-------- Extrait source --------

Lorsque les taux d’intérêt montent, les choses ont tendance à s’écrouler. Nous l’avons constaté à l’automne dernier, lorsque la rapide hausse des taux du Royaume-Uni a mis à mal les caisses de retraite britanniques. Et nous l’avons vu de nouveau aux États-Unis, où plusieurs banques de taille moyenne ont connu des difficultés début mars. Le problème sous-jacent était que ces banques avaient acheté beaucoup d’obligations..
Ces obligations ont perdu de leur valeur en raison de la hausse des taux d’intérêt, combinée à des retraits de dépôts qui se sont avérés insoutenables pour les banques les moins stables. Donc l’impact a été considérable. Je ne peux pas dire avec certitude que nous avons sorti la tête de l’eau. Il y a encore quelques banques vulnérables. Ce que je peux dire, c’est que le gouvernement a pris les devants pour établir un plan crédible qui devrait limiter la casse.
Néanmoins, il reste des banques vulnérables. Je dirais que si nous regardons le panorama de manière plus générale, si nous regardons les plus grandes banques américaines, elles semblent s’en tirer très bien. Et si nous regardons les plus petites banques américaines, la plupart semblent s’en tirer très bien. Ce sont juste ces banques régionales de taille moyenne qui ont posé problème, et quelque chose de similaire se passe à l’échelle internationale. Ailleurs dans le monde, nous voyons des banques qui sont plutôt en bonne santé, y compris au Canada, donc cette situation ne semble pas se présenter dans d’autres pays.
Néanmoins, maintenant que cela s’est produit, les banques ne sont plus en aussi bonne position pour prêter. Nous notons que les normes de crédit se resserrent quelque peu, surtout aux États-Unis, mais pas seulement. Cela s’étend à d’autres pays. Nous voyons diminuer le nombre de prêts aux États-Unis, dans une certaine mesure. Je suppose que pour présenter les choses sous l’angle de la récession, ce serait comme une nouvelle résistance qui fait obstacle à la croissance.

-------- Données fournies --------

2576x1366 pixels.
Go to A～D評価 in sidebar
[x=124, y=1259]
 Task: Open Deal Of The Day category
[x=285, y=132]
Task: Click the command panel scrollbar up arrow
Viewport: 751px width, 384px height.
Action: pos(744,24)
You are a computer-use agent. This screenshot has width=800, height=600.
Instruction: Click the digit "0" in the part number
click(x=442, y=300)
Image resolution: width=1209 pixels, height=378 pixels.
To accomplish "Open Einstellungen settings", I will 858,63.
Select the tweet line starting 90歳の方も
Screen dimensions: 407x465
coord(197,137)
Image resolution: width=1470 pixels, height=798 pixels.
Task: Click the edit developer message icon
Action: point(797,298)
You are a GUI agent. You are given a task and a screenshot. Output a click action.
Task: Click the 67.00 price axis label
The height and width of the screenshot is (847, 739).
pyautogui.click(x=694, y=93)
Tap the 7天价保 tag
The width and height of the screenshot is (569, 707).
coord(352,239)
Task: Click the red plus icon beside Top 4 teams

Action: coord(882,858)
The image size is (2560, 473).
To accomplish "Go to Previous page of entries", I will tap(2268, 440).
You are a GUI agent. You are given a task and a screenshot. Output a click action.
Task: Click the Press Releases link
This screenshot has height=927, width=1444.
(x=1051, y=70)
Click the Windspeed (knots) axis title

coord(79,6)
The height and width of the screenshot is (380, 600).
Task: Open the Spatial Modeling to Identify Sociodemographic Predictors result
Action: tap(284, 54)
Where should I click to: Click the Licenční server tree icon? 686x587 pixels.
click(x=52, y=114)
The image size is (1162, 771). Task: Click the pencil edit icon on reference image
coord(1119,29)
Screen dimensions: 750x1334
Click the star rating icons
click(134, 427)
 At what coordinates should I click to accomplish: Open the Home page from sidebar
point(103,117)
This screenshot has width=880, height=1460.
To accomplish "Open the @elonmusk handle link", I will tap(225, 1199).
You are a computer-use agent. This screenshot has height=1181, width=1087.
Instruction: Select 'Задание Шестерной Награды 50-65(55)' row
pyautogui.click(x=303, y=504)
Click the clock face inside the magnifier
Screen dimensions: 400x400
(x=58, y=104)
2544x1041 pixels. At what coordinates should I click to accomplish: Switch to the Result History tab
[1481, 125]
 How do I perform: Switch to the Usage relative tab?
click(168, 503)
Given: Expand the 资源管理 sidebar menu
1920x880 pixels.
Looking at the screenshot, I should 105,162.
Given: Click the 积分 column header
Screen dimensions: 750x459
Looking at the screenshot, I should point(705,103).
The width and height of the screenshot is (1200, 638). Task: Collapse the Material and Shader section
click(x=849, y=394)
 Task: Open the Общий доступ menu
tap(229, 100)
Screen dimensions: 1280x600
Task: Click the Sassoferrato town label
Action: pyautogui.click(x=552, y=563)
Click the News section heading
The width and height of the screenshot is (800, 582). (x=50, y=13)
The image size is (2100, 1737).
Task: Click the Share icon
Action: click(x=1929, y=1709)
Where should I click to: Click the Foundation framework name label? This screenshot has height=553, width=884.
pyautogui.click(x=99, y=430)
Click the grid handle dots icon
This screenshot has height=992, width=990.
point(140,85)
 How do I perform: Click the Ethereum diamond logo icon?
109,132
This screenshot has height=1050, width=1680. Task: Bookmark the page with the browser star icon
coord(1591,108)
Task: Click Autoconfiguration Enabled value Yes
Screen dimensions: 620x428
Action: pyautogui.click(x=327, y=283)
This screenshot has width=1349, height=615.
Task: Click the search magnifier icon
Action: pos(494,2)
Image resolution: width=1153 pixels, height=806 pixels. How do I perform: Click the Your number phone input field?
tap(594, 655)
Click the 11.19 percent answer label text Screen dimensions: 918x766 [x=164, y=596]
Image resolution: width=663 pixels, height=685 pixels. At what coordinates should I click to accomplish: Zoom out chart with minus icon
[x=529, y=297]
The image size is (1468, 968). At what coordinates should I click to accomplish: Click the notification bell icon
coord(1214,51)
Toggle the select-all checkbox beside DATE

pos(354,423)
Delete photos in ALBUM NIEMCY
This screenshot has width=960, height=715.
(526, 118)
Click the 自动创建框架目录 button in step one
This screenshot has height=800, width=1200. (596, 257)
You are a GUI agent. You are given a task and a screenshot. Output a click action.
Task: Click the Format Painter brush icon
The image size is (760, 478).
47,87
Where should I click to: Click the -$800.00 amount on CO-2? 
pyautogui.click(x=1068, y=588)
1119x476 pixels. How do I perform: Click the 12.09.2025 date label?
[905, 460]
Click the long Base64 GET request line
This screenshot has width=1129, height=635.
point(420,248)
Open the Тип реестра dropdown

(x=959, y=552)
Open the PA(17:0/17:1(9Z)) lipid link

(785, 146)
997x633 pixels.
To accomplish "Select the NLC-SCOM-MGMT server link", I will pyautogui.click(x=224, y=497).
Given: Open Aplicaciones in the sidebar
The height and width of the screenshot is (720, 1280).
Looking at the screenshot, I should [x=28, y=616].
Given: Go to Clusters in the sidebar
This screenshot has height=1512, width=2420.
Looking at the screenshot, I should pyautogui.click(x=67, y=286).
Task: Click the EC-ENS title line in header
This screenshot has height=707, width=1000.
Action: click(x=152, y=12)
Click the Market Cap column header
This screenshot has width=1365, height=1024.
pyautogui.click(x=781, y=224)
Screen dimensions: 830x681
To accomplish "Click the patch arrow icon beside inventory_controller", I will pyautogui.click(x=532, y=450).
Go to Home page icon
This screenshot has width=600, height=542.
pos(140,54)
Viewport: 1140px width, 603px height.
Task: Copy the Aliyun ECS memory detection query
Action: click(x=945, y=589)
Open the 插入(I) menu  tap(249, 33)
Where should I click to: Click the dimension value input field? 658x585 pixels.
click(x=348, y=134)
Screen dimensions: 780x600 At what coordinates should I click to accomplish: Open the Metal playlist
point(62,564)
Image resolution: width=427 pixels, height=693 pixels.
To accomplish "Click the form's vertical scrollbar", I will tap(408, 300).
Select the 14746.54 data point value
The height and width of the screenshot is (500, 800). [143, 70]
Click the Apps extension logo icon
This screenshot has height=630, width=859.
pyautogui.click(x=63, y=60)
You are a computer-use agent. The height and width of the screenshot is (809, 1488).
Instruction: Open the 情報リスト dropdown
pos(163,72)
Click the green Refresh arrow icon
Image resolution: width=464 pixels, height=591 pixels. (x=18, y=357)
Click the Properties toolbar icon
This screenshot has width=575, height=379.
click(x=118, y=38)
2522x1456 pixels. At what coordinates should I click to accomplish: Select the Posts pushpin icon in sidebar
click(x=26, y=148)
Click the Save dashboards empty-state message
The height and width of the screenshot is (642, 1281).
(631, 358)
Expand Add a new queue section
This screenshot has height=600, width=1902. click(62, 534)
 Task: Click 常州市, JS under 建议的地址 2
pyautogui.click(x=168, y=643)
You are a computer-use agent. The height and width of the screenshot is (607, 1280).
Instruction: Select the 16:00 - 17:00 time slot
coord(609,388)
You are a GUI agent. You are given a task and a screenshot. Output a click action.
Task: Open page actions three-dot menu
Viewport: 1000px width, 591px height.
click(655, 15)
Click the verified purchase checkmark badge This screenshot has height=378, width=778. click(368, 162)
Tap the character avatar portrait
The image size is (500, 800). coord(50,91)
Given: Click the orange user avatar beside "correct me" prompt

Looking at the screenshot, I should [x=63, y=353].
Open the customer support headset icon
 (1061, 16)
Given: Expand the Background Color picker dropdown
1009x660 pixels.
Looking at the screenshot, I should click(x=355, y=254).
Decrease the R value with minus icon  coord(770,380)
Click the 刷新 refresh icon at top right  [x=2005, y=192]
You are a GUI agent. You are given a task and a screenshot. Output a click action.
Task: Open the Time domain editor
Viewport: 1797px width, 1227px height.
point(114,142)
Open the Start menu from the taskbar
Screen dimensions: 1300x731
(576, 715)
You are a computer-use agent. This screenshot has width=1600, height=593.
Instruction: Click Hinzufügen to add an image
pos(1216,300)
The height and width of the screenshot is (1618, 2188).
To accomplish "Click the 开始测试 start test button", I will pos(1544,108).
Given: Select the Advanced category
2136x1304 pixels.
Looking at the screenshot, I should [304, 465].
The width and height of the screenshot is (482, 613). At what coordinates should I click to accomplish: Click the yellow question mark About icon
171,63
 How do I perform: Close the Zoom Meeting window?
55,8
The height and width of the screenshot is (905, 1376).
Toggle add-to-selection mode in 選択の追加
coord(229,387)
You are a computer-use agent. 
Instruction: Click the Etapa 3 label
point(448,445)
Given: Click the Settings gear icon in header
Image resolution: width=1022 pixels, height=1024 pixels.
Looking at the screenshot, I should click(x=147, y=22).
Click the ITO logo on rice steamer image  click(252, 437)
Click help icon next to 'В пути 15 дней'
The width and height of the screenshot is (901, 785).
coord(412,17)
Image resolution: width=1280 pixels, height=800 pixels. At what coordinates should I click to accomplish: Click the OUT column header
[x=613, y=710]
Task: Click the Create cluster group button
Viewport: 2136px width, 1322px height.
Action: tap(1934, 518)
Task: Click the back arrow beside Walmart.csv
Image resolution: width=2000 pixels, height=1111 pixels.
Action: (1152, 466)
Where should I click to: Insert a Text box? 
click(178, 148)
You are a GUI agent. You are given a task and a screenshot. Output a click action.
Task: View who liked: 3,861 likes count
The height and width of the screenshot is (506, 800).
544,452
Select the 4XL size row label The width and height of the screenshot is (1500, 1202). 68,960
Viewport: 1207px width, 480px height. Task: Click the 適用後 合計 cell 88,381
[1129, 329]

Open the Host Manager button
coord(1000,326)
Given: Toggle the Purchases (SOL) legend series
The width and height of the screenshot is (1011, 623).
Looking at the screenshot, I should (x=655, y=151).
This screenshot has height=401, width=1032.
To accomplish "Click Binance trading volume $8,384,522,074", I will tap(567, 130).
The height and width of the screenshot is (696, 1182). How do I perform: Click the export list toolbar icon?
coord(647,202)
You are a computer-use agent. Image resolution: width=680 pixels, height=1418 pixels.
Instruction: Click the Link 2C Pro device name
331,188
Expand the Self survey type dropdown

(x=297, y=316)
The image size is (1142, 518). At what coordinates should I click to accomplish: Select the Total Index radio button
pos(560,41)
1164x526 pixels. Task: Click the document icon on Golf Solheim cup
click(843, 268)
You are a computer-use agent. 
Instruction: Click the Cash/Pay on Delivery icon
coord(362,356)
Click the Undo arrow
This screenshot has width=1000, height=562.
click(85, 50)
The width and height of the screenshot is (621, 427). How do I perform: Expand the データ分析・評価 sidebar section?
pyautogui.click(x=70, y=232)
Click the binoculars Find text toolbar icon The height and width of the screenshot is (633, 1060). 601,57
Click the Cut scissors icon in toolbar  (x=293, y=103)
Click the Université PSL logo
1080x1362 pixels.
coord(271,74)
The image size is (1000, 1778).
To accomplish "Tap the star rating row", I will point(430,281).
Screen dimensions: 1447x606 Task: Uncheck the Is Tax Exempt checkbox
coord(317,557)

--------

## Tâche A:
D'après l'extrait, quelles banques américaines ont posé problème ?
## Tâche B:
Renvoyez le passage de l'extrait situé entre "Néanmoins, il reste" et "dans d’autres pays.", ces deux bornes incluses.
## Tâche C:
Les affirmations suivantes concordent-elles avec l'extrait ? Répondez à chacune par oui ou non, en citant les mots décisifs. (i) À l'automne dernier, la hausse des taux du Royaume-Uni a mis à mal les caisses de retraite britanniques. (ii) Les banques canadiennes semblent en difficulté. (iii) Le resserrement des normes de crédit se limite aux États-Unis.

## Résultat A:
Les banques régionales de taille moyenne.

## Résultat B:
Néanmoins, il reste des banques vulnérables. Je dirais que si nous regardons le panorama de manière plus générale, si nous regardons les plus grandes banques américaines, elles semblent s’en tirer très bien. Et si nous regardons les plus petites banques américaines, la plupart semblent s’en tirer très bien. Ce sont juste ces banques régionales de taille moyenne qui ont posé problème, et quelque chose de similaire se passe à l’échelle internationale. Ailleurs dans le monde, nous voyons des banques qui sont plutôt en bonne santé, y compris au Canada, donc cette situation ne semble pas se présenter dans d’autres pays.

## Résultat C:
(i) Oui : « lorsque la rapide hausse des taux du Royaume-Uni a mis à mal les caisses de retraite britanniques ».
(ii) Non : « nous voyons des banques qui sont plutôt en bonne santé, y compris au Canada ».
(iii) Non : « surtout aux États-Unis, mais pas seulement. Cela s’étend à d’autres pays. »